Sensitive Information Exposed
The company confirmed that the breach involved a wide range of sensitive information, including:
- Names
- Social Security Numbers
- Dates of Birth
- Addresses
- Driver’s License or State-Issued Identification Numbers
- Passport Numbers
- Medical Information
- Health Insurance Information
- Financial Account Information
According to an official disclosure filed with the Maine Attorney General, the breach impacted 182 residents of Maine. The details were further outlined in Cove Risk Services’ notice published on their website.
sbb-itb-535baee
Timeline of Events
After identifying the network disruption on May 5, 2025, Cove Risk Services launched a comprehensive review of the incident. The investigation was completed on November 10, 2025. Affected individuals began receiving notifications of the breach starting December 12, 2025.
Company Response and Recommendations
In response to the breach, Cove Risk Services is offering affected individuals complimentary credit monitoring and identity protection services through Cyberscout, a TransUnion company.

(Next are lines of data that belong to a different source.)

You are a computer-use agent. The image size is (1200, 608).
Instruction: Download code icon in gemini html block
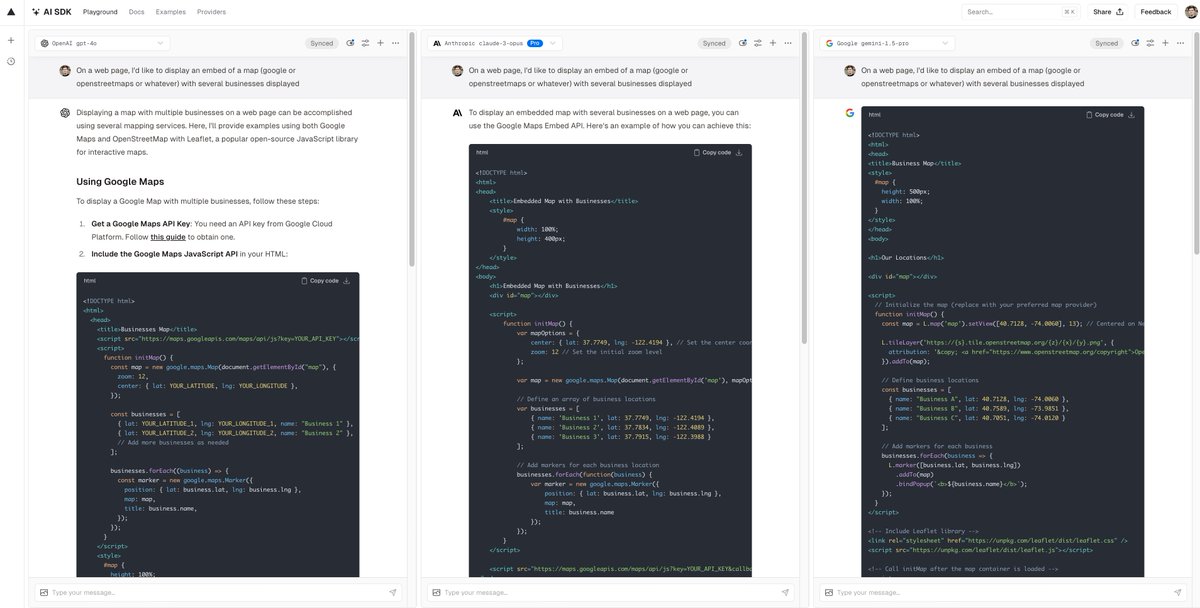[1131, 115]
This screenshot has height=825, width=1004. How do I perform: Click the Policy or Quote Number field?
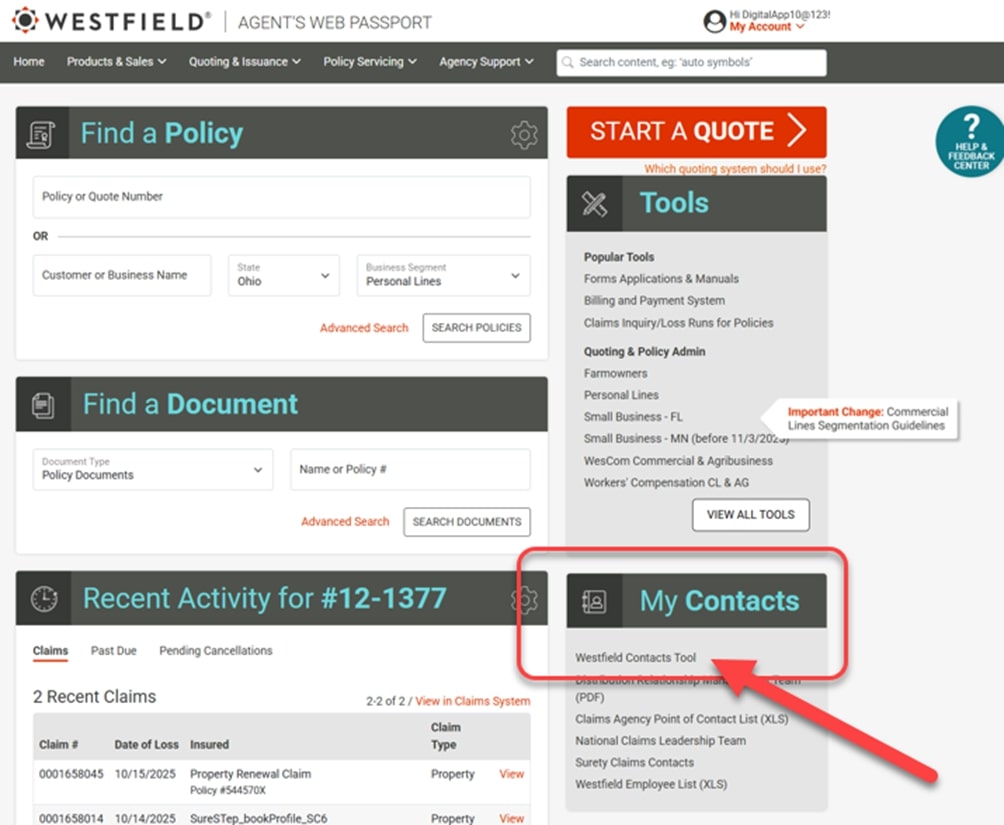pos(281,197)
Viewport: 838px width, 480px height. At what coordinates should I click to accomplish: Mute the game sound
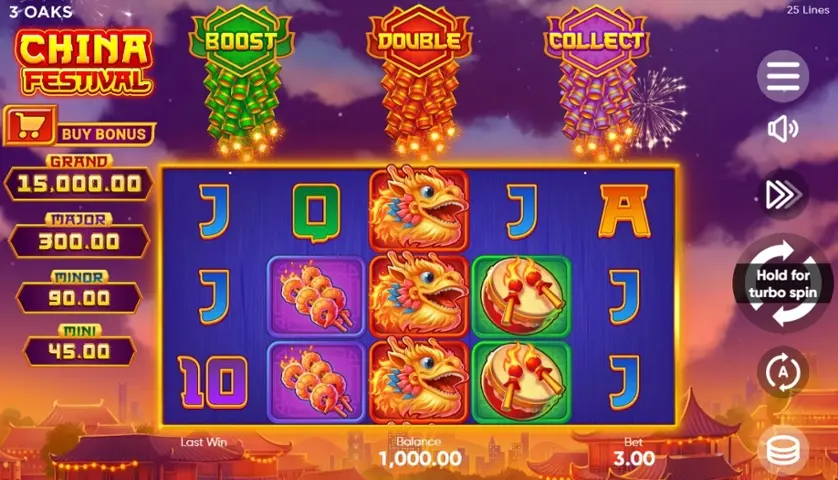[x=782, y=129]
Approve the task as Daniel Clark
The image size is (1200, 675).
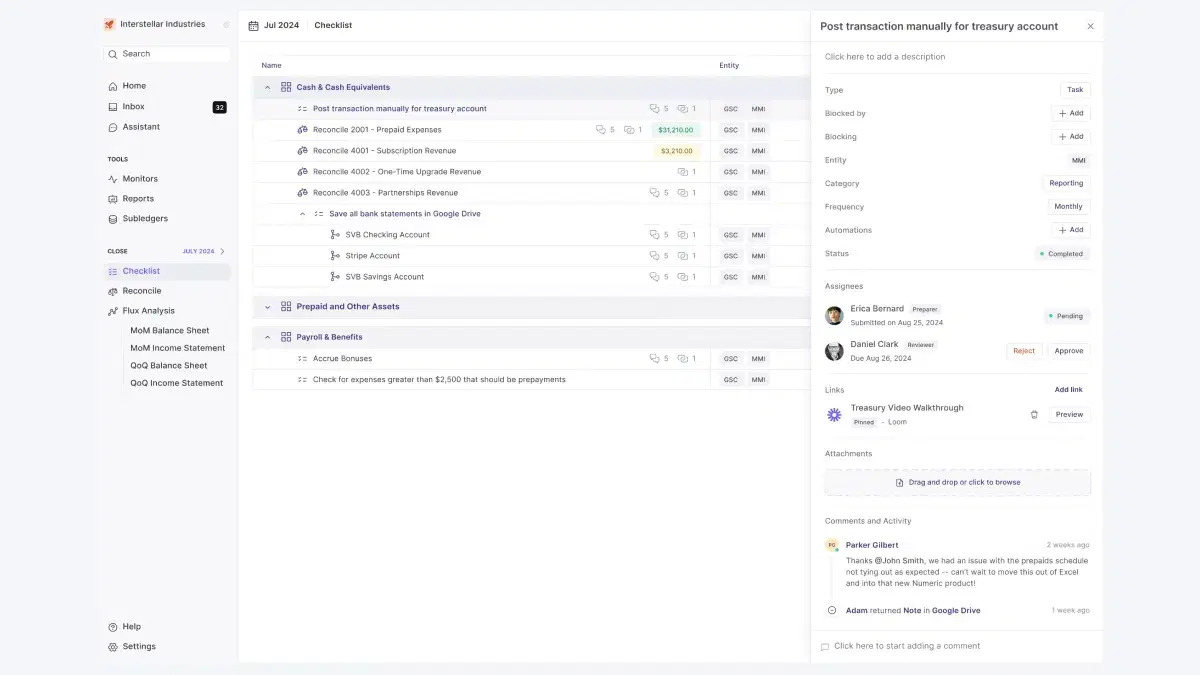[1069, 351]
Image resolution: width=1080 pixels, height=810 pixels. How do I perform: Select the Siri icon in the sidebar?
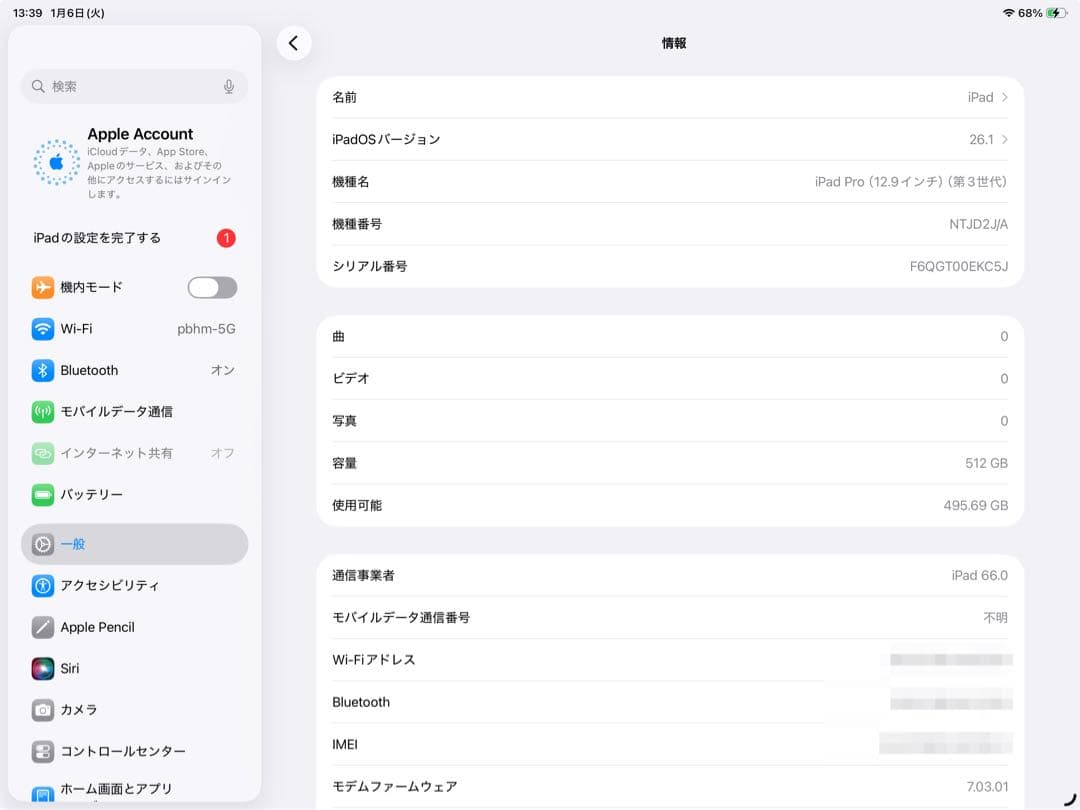click(x=42, y=668)
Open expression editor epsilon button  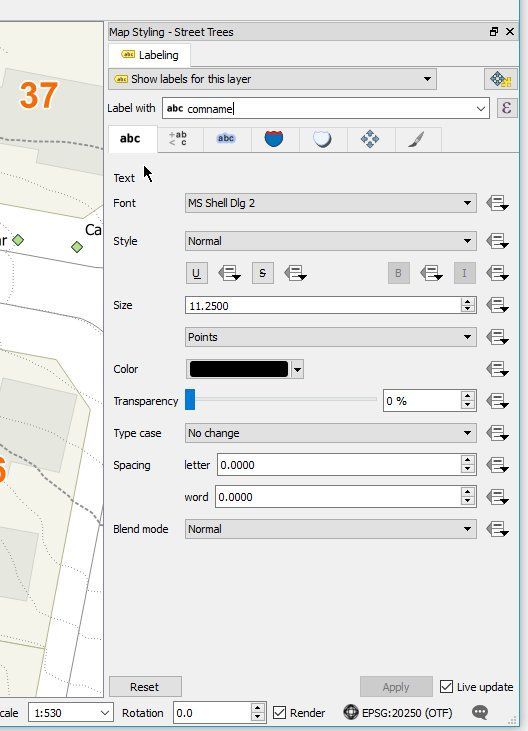507,108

These services are available for 12 months, and individuals are encouraged to enroll within 90 days of receiving their notification letters. A dedicated assistance line has also been established to handle inquiries and provide support.

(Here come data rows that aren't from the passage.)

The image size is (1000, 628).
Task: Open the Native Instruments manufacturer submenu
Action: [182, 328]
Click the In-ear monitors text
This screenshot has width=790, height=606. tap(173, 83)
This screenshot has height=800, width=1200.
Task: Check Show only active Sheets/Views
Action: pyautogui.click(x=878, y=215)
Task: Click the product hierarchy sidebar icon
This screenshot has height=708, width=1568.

Given the nature of the compromised data, Cove Risk Services advises individuals to remain vigilant in monitoring their financial and personal information. Regularly reviewing credit reports and account statements for suspicious activity is strongly recommended. Additionally, affected individuals have the option to place a fraud alert or credit freeze on their credit files at no cost as an extra layer of protection.
Heightened Awareness for Victims
The combination of personally identifiable information (PII) and protected health information (PHI) exposed in this breach heightens the risk of identity theft or fraud. Cove Risk Services has urged all affected individuals to take the necessary precautions to safeguard their financial and personal information.
The company’s disclosure of the breach reflects the ongoing challenges organizations face in protecting sensitive data from increasingly sophisticated cyber threats. For individuals impacted by this incident, proactive measures remain critical to minimizing potential harm.